Collected data entries
════════════════════

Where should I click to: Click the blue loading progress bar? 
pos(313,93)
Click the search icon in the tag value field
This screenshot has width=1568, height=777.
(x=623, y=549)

════════════════════

* **Directions**
Print each entry exactly as it appears above.

* **Answer for the task**
Where should I click to: Click the blue loading progress bar? 
pos(313,93)
Click the search icon in the tag value field
This screenshot has width=1568, height=777.
(x=623, y=549)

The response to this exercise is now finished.